También sabe Petro, un político corrido en siete plazas, que el uribismo no le va a dar la más mínima tregua y va a tratar de impedir que tome medida alguna que, por favorecer a las mayorías de excluidos, pueda perjudicar a cualquiera de esos factores de poder ya mencionados. Y si tuviera alguna duda, le bastará con repasar lo ocurrido en la tan mencionada Venezuela, donde los grupos opositores de derecha, a pesar de no tener un Uribe (¡oh, qué gran fortuna la nuestra, de pana!) han intentado hasta las peores rutas para acabar con la Revolución.

El fenómeno del chantaje-extorsión es sostenido por todos los mecanismos hegemónicos: los gobiernos de derecha y las ONG que estos pagan, las organizaciones internacionales y la maquinaria mediática global.

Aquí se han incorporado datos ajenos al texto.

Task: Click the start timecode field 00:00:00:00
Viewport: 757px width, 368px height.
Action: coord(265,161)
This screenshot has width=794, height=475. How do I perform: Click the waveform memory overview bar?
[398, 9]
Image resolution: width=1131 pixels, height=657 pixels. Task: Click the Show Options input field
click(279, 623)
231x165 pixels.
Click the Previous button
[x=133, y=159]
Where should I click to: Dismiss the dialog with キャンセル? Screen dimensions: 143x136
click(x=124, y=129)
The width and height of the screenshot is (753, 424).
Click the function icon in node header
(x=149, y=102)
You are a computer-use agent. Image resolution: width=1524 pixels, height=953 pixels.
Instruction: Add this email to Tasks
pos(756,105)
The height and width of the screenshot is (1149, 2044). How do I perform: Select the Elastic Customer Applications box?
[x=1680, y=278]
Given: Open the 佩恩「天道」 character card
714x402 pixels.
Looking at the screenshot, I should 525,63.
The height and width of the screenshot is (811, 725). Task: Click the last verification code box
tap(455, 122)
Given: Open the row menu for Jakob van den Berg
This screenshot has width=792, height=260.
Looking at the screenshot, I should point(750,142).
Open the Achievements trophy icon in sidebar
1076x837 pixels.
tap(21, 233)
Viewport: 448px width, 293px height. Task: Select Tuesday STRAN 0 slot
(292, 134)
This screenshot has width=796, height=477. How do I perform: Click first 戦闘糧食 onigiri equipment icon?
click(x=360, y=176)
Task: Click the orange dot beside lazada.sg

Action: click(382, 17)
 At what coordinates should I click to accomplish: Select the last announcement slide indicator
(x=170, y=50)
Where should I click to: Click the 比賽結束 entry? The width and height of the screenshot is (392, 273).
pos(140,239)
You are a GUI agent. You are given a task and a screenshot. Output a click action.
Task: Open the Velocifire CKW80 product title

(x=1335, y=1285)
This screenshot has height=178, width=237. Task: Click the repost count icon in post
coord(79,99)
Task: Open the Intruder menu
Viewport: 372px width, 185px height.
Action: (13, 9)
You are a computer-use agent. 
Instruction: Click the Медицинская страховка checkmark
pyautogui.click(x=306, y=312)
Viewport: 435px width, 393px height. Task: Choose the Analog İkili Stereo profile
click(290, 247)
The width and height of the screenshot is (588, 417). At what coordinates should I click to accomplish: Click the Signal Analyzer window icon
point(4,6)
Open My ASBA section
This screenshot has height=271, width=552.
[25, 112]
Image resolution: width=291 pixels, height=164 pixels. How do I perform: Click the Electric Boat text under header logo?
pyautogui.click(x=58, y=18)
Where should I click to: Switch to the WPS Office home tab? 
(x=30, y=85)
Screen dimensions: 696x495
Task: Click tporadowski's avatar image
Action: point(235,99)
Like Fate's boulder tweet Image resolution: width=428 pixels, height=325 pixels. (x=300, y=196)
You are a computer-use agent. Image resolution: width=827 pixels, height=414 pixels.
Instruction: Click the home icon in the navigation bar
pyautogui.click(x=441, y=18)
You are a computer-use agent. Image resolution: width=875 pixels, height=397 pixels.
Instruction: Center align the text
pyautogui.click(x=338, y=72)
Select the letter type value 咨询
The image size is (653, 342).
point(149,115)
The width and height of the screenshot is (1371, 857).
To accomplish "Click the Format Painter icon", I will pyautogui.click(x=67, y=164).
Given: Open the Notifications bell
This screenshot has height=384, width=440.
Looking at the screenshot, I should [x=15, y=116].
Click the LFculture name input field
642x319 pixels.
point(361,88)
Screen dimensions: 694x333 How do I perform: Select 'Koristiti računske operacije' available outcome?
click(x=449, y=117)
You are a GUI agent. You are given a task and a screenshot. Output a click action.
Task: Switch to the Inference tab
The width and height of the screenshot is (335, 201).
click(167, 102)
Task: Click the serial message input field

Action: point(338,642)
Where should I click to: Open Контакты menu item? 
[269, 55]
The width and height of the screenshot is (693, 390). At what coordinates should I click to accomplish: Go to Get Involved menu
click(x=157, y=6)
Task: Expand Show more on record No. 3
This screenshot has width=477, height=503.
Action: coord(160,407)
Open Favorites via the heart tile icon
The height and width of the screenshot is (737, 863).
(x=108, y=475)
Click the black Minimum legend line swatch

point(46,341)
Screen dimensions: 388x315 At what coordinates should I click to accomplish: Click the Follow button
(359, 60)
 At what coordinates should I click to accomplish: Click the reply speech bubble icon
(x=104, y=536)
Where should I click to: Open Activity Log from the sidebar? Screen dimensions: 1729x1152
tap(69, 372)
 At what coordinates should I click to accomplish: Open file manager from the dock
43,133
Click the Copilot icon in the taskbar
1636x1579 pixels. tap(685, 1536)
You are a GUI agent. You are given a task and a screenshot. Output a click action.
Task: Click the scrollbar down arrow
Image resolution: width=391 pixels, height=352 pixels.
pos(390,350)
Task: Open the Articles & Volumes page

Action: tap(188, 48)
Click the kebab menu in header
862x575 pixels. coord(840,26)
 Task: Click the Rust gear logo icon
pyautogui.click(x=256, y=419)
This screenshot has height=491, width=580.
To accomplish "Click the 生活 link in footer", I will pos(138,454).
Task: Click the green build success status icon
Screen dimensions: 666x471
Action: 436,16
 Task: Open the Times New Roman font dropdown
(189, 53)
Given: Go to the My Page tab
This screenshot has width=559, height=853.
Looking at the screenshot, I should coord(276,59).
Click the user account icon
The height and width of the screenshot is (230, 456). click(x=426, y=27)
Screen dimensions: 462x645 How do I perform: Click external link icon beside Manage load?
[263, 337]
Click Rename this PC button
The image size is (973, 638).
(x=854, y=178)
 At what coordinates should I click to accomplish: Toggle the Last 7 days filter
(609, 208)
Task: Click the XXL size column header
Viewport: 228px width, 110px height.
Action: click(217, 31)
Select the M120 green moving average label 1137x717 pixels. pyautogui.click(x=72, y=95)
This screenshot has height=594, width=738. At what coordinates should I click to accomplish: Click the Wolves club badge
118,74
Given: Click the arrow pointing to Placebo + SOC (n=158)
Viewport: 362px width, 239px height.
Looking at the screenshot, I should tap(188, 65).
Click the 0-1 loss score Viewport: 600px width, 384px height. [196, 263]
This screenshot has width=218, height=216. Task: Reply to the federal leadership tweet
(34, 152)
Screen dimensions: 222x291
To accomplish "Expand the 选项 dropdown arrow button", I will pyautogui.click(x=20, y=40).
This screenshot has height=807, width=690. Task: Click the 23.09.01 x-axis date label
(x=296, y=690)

Pero también cuenta con un gran aliado: los mismos gobiernos de izquierda que para mantenerse en el poder, renuncian a sus postulados y se desdibujan. Por cierto, algunos parecen creer que al comportarse así van a lograr el perdón de la derecha, una vana ilusión que llevó mansamente al matadero a varios de los gobernantes de la primera ola progresista de América Latina.

Sucede –y esto hay que ponerlo también en el manual– que las guerras avisadas de las fuerzas retrógradas en esta región, siguen matando no solo soldados, sino también generales. Esperemos que, con esta lección aprendida con sangre y repetida varias veces, no les ocurra lo mismo a los de la segunda ola.